徹底的に痛みを引き出すことだけを目的とした拷問。
怒りというより底冷えがするような冷徹さ感じた。
「…これ、を?」
自ら手を下したということは、忍だろう。一般人にこんなことができるはずがない。
抑制されているようだがこの男からは少なくとも中忍以上のチャクラを感じるし、受付さえ騙した男だ。
そう易々と狩られるほど頭は悪くないだろう。
未だ血の抜けた頭でも、それくらいは理解できる。
「ある意味正当な復讐者といえるかもしれんな。実行したのはソイツじゃないらしいが、幻術で情報は引き出したというのに、ろくでもない悪戯好きの部下に好きにしろと下げ渡したそうだ」
それをここに持ち込んだのはその男だ。
そう締めくくって、自ら率先して拷問を執り行うことで知られている男は、閉ざされていた扉を開けた。
出て行けと、そういうことらしい。
聞きたいことは山ほどあるが、答えるつもりはないのだろう。
「誰が」
せめてそれだけでも知りたかったのに。
「…安心しろ。
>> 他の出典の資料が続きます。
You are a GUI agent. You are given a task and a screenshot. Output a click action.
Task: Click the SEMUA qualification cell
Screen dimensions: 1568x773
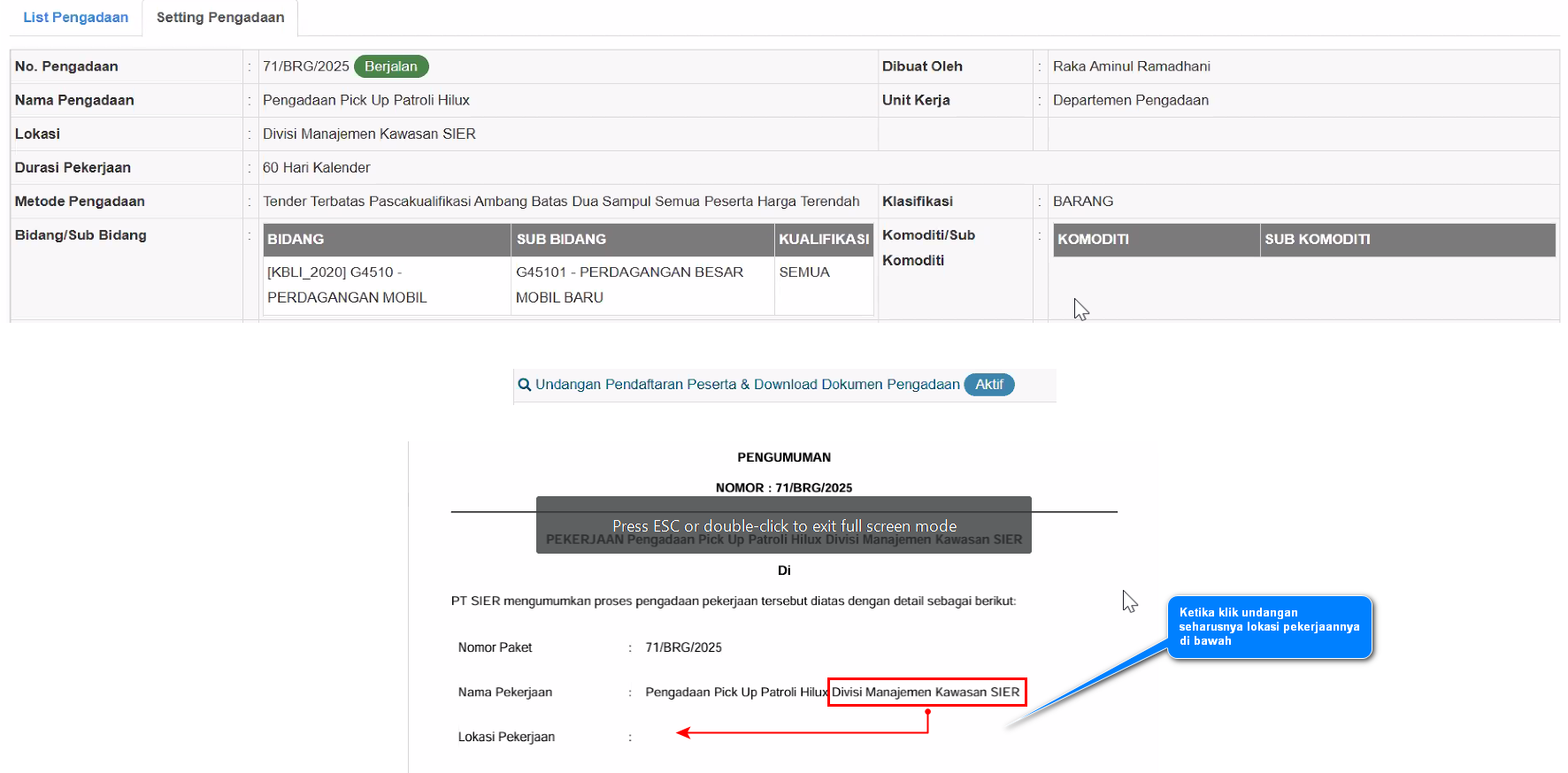(x=804, y=272)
そいつの上司いわく、裏切り者が大嫌いで、見つけると今までの怒りを抑えられない不器用なヤツ、らしいから、今後お前に関わることはないだろうさ。…病み上がりに呼び出してすまなかった」
アイツのせいで後始末に追われていてな。
苦笑なのだろう。僅かに引き連れるように持ち上がった唇に、多少の苦悩が見えた。
裏切らないと信じてもらえているらしい。この人かけらのウソさえ見抜くという男に。
それだけでも収穫か。
「いえ、ありがとうございます」
見知らぬ男。…恐らくは生かされているだけのあの男に、二度と会うことはないだろう。
その目的を知ることも俺には許されないらしい。
開かれた扉の外は冬らしく高く済んだ青が広がっていた。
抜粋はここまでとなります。